One interim leader whom we’ll call Patty to mask her identity had delivered in every job she’d had at the firm for 15 years. When her boss was moved to head a different division, senior management asked her step in as interim division president while they did a thorough internal and external search for the new president.

Patty kept doing exactly what she’d been doing. She finished the year’s strategic planning and got senior management excited about her plans. She kept managing operations – and delivering her numbers. She kept moving ahead with the organizational evolution she and her previous boss had put in place, inspiring and enabling all.

In the end, senior management would have looked silly picking anyone but her for the role.

If you’re on probation, do the job so well that it would be silly not to have you continue.

uncaptioned

Developmental Opportunity

If you’re in an interim role as a developmental opportunity you should focus more on learning than on delivering. You may think the job is beneath you or not what you really want to be doing. You may be tempted to give the work something short of your best.

Don’t do that.

Treat developmental roles seriously. While there’s relatively little upside to over-delivering, there is a potentially devastating downside to under-delivery. You’re there because someone thinks you can do more. Reinforce the point.

 

Holding The Fort

When holding the fort for someone else, focus on operational and organizational processes over strategic processes. The basic idea is to keep things moving forward in line with existing plans, delivering with excellence and continuing to evolve the organization in line with the strategy. Leave any strategic re-think to the incoming permanent leader.

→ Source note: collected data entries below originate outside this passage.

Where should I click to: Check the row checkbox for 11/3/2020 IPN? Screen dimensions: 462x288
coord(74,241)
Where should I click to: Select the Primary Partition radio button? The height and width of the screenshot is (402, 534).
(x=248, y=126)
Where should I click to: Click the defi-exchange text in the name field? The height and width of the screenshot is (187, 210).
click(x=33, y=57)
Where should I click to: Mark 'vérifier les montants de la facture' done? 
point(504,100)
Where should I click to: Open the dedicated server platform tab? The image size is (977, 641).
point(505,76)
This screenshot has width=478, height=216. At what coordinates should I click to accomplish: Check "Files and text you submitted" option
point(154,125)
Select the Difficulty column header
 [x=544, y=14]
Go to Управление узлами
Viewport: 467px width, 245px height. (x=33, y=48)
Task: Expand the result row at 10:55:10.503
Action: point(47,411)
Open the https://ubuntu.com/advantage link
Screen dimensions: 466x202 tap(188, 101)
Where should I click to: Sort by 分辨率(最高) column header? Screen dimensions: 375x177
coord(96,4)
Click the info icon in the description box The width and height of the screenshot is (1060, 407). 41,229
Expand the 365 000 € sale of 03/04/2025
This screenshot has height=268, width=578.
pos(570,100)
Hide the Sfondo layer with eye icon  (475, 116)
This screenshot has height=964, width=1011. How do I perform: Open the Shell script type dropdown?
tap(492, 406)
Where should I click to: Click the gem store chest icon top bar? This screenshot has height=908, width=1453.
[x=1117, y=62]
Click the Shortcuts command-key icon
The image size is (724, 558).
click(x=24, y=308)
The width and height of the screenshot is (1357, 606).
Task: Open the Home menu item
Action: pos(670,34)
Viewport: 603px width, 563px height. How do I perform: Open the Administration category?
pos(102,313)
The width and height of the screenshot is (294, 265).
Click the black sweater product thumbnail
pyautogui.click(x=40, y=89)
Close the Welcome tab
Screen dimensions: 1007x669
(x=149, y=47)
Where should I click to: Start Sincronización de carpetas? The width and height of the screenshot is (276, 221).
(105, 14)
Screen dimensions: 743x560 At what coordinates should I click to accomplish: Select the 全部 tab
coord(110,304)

On the one hand, this seems to be how Pearson should spend his remaining time at Valeant. It’s a waste of time for him to rethink the strategy as that will be the purview of Ackerman, the board, and the new CEO. Theoretically, he should just keep operations humming and the organization moving forward.

 

Turn Around

Unfortunately, business as usual for Valeant will put them out of business before they can blink. We’ve been to this movie before with other organizations that lose the confidence of their financial backers. The issue is not so much the stock price as the credit rating. Credit is the oxygen of commerce. As it goes, so goes degrees of freedom and flexibility.

This is why Valeant really needs an interim turn around manager to make the tough choices to streamline the organization and operations and stop the bleeding to enable the organization to live within its means in the context of reduced credit.

If Pearson can do that, great. If not, Valeant’s board should drop in a different interim turn around manager who can. In any case, Valeant needs to have some contingency plans in place so they can be ready to change direction on a dime if the organization is to survive.